Advanced Breast Cancer Survivor
Doctor Uses Humor and Good Spirits as Weapons in Her Battle
A native of Chicago and a Navy veteran, Kimberly Parker now lives in Baltimore, Md., and is the mother of three daughters. She worked as a federal police officer for most of her life and enjoys reading, Turner Classic Movies, traveling and jazz.
I guess I’m more resilient than I thought. I may not have said that a few years ago when I first discovered a lump. It was a good thing I paid attention that morning because that lump led me to the doctor’s office. Then it was only a matter of weeks from the initial biopsy to a diagnosis of Stage IV metastatic breast cancer and then to surgery.
That cancer news was tough. I was devastated. I was mostly concerned about how to explain this to my daughters, and I also had to shake off that feeling of dread. But I declared I was going to fight; I could live with only one breast because I wanted to live.
Telling people about the cancer was tough for me. I’m a fairly private person, and I noticed that some people seemed to change when they heard the news. For the most part, I discuss my challenges only with my daughters and my mother, although sometimes not even them because I don’t want them to worry.
The surgery removed my right breast along with 90 percent of my lymph nodes, but the cancer has spread to my breastbone, behind where the breast was removed. I’m currently on hormone therapy as well as an additional medicine to combat the neuropathy caused by the aggressive chemotherapy treatments. So I try to just rest when my body tells me to and get massages and acupuncture when I need it. I’ve also changed my diet, trying to eat as many vegetables as I can and sticking to only organic meat.
There are still many moments when I feel broken. I see a therapist weekly to discuss how this whole process has changed me, both emotionally and physically—plus just to deal with the fact that I am a cancer patient.
Thankfully, I feel very supported by my children and my extended family, my close friends, and of course, my mother and I depend on my faith a great deal. Through it all, I’ve found that I have an inner determination and strength, even though I also know I’m more vulnerable than I’d like to admit. But it’s focused me on what’s truly important: my family.

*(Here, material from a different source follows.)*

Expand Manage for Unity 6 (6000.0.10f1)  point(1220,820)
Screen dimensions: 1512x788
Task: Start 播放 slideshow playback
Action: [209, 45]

Today, I’m involved with teaching those in impoverished areas the importance of early detection and regular mammograms. I also want to share my experience because I know how much I appreciated hearing those personal stories when I was going through treatments. Hopefully, I can help others through that initial cancer diagnosis as well as the surgeries, chemotherapy, hair loss, weight loss and the emotional and physical toll this disease takes on you.
For women currently battling their own breast cancer, my advice is to connect with your family and friends to get all the support you need. Get a doctor with a good bedside manner, one who’s not abrupt or dismissive, but one who takes the time to truly listen and respond. Make use of any moment you have by yourself to take stock of what you desire in life—and plan for it! Laugh as much as possible; it helps in the healing process and keeps you away from worry and feeling sorry for yourself.
Mostly, I want to let others know you can still “live” and that you will see the light at the end—and not the light that people say they see when they’re dying. You’ll see the light in which to dance, like old disco lights.